**PROBLEM TO WORK ON:**
Give again, exactly as written, each line of the material below starting at the line that contains "Select the Create tab" and ending at the line that contains "Task: Click the 2025-08-29 date marker". Both ends count, and no other line does.

**SUPPLIED DATA:**
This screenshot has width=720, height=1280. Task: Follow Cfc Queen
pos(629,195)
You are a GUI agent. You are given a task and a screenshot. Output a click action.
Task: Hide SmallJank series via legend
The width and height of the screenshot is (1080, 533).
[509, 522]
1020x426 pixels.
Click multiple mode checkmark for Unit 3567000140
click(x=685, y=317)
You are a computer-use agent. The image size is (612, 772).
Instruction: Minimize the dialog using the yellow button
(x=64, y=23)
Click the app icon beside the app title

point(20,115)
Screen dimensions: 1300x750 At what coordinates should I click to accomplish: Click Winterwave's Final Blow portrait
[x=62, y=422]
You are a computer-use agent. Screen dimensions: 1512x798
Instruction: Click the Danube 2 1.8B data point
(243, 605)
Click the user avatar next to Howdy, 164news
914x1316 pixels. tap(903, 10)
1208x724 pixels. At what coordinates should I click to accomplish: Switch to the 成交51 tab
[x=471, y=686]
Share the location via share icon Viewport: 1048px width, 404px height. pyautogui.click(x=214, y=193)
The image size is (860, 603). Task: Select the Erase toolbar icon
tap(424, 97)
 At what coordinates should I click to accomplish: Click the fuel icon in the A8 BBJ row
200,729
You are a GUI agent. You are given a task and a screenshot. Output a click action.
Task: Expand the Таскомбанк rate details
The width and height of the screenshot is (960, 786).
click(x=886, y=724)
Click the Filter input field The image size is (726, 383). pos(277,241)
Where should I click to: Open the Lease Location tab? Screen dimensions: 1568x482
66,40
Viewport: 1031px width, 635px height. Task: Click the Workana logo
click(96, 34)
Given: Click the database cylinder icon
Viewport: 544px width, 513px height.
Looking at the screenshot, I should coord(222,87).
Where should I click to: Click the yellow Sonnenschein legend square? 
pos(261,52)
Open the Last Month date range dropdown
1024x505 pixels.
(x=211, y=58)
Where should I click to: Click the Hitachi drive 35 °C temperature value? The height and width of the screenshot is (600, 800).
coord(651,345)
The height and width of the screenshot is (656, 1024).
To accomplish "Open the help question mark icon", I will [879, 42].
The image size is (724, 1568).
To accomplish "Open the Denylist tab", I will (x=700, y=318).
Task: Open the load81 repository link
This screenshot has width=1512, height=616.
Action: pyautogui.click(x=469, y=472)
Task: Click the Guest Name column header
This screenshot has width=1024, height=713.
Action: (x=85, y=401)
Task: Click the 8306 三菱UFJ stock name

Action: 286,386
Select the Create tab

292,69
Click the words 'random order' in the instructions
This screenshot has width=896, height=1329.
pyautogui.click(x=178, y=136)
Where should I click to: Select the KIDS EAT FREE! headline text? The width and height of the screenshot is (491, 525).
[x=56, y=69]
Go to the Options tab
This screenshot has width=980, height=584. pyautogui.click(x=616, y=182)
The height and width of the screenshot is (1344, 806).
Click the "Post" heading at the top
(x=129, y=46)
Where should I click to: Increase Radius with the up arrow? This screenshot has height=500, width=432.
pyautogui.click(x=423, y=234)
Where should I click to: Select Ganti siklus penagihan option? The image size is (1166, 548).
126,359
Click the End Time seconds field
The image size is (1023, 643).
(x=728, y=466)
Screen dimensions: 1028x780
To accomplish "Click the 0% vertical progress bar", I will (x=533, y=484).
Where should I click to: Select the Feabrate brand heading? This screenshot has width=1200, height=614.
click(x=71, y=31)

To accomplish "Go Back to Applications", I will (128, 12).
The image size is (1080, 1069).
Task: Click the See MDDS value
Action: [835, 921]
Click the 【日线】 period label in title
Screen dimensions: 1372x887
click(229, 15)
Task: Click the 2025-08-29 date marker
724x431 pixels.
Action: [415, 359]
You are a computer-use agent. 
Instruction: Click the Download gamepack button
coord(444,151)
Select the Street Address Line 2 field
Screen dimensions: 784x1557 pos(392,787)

**SOLUTION TO THIS TASK:**
Select the Create tab

292,69
Click the words 'random order' in the instructions
This screenshot has width=896, height=1329.
pyautogui.click(x=178, y=136)
Where should I click to: Select the KIDS EAT FREE! headline text? The width and height of the screenshot is (491, 525).
[x=56, y=69]
Go to the Options tab
This screenshot has width=980, height=584. pyautogui.click(x=616, y=182)
The height and width of the screenshot is (1344, 806).
Click the "Post" heading at the top
(x=129, y=46)
Where should I click to: Increase Radius with the up arrow? This screenshot has height=500, width=432.
pyautogui.click(x=423, y=234)
Where should I click to: Select Ganti siklus penagihan option? The image size is (1166, 548).
126,359
Click the End Time seconds field
The image size is (1023, 643).
(x=728, y=466)
Screen dimensions: 1028x780
To accomplish "Click the 0% vertical progress bar", I will (x=533, y=484).
Where should I click to: Select the Feabrate brand heading? This screenshot has width=1200, height=614.
click(x=71, y=31)

To accomplish "Go Back to Applications", I will (128, 12).
The image size is (1080, 1069).
Task: Click the See MDDS value
Action: [835, 921]
Click the 【日线】 period label in title
Screen dimensions: 1372x887
click(229, 15)
Task: Click the 2025-08-29 date marker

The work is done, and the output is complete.